Musée des Beaux-Arts de Rouen
Alioune Diagne, Ndox - Glint
Alioune Diagne, Les Baigneurs © Laurent Edeline | ADAGP, Paris 2023
Pirogues, pêcheurs et rives du Sénégal habitent les toiles puissamment colorées d'Alioune Diagne. De son pays natal, il a toujours été attiré par les rives des fleuves Sénégal et Gambie, saisissant l'animation et l'énergie des scènes de vie qu'il observe. "Cela me permet d'illustrer de façon sous-jacente les problématiques de migrations, de surpêche, de pollution des eaux mais aussi le courage d'hommes anonymes vivant dans des conditions difficiles pour pourvoir le pays en poisson", souligne Alioune Diagne qui s’est fait connaître sur la scène internationale de Dakar à Paris, et qui représentera le Sénégal lors de la 60ème Biennale de Venise en 2024. Ses toiles offrent un écho saisissant aux œuvres des grands maîtres impressionnistes, par leur mouvement et leur technique. En réponse aux touches de couleur de Monet ou Sisley, l’artiste propose un ensemble de signes abstraits qui forment autant de silhouettes et de sensations. Une filiation à découvrir !
Sandrine Reisdorffer, Véronique ou l’image vraie
Sandrine Reisdorffer, Véronique, Visuel de la vidéo Véronique
Un écran, une vidéo et un visage de femme.
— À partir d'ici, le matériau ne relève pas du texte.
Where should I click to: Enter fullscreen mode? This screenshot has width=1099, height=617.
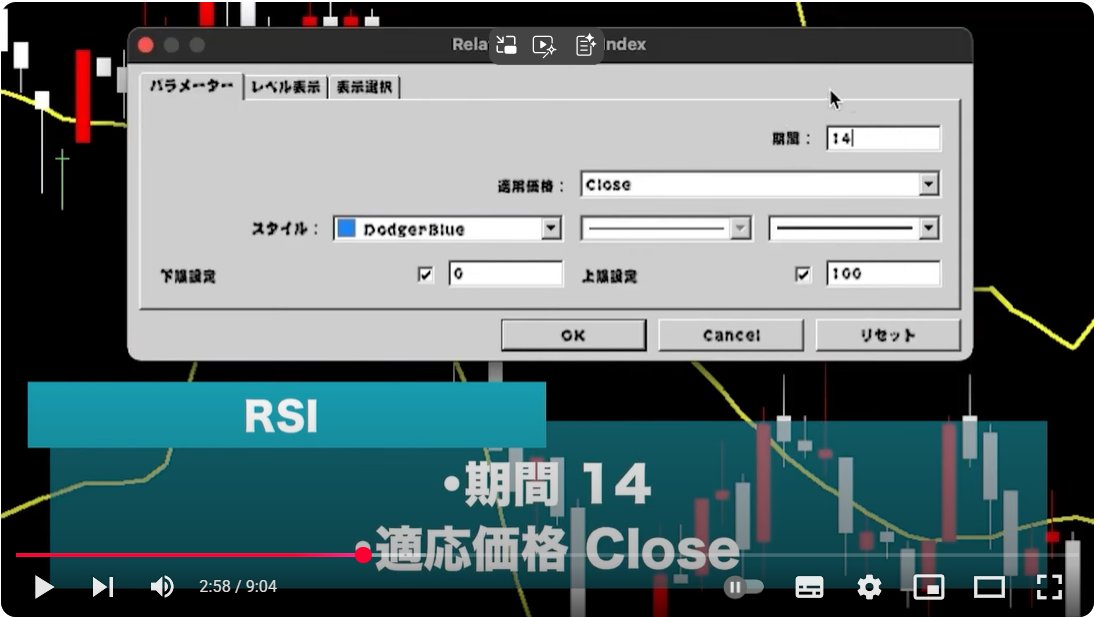[x=1049, y=588]
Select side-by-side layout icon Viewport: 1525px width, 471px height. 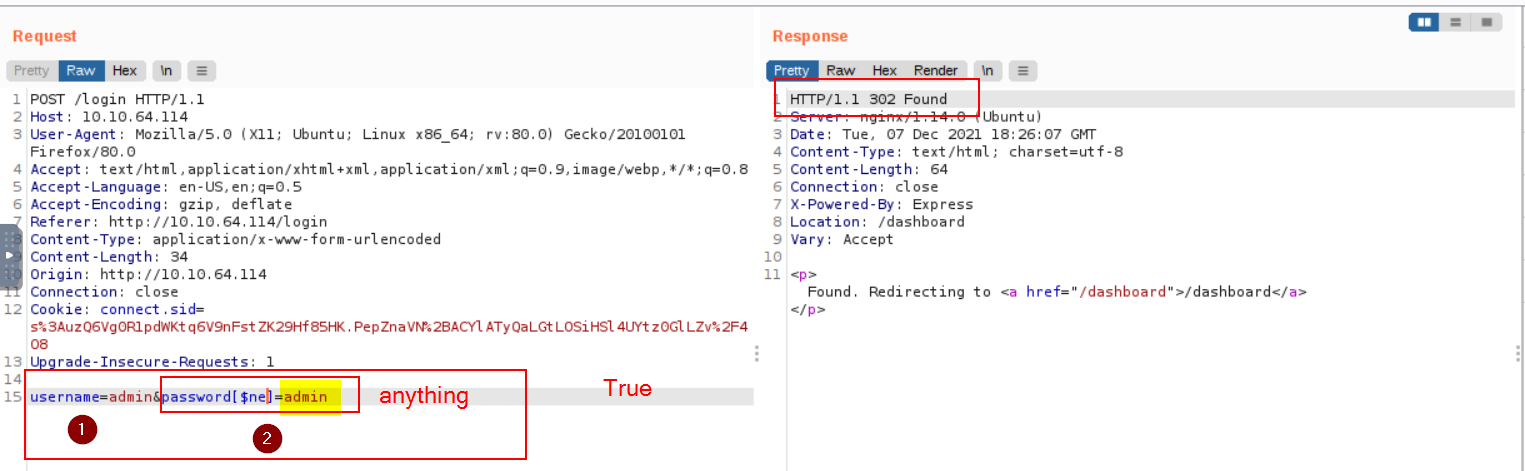[x=1424, y=22]
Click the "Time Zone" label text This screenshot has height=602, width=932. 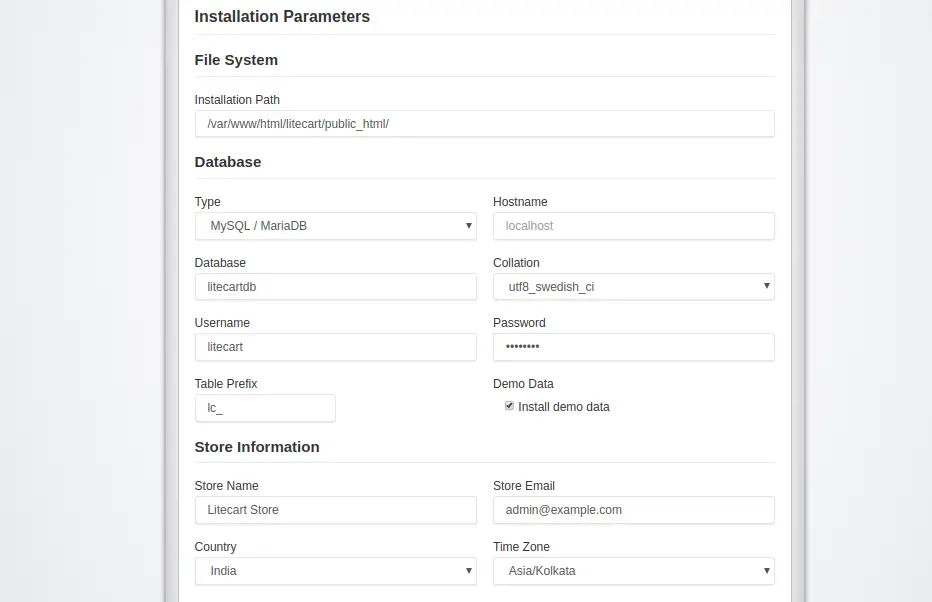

Petit à petit, il se met à couler. La peau ruisselle. Ce visage, accroché parmi les collections du musée des Beaux-Arts, est celui de l’artiste. Le regard est fixe, seules les paupières bougent. Lentement, il se liquéfie, la peau se ramasse et coule, l’image se détache et se dissout. À travers cette vidéo, Sandrine Reisdorffer interroge notre rapport à l’image et se demande ce qui définit, dans l’histoire de la représentation, l’image vraie. « Mettre en scène un glissement du visage, c’est mettre en exergue une codification, sa mise en scène, la véracité de l’image mais aussi du geste pictural », souligne-t-elle. Car dans cette vidéo, ne voit-on pas une œuvre se délitant au milieu d’autres œuvres d’art ? La mise en scène d’un selfie dans le fleuve contemporain des images ? Un portrait au format d’une photo d’identité qui disparaît telle une empreinte ? Elle vient, en tout cas, questionner ce qui fait corps, image, mémoire et imprime en chaque visiteur une sensation tenace.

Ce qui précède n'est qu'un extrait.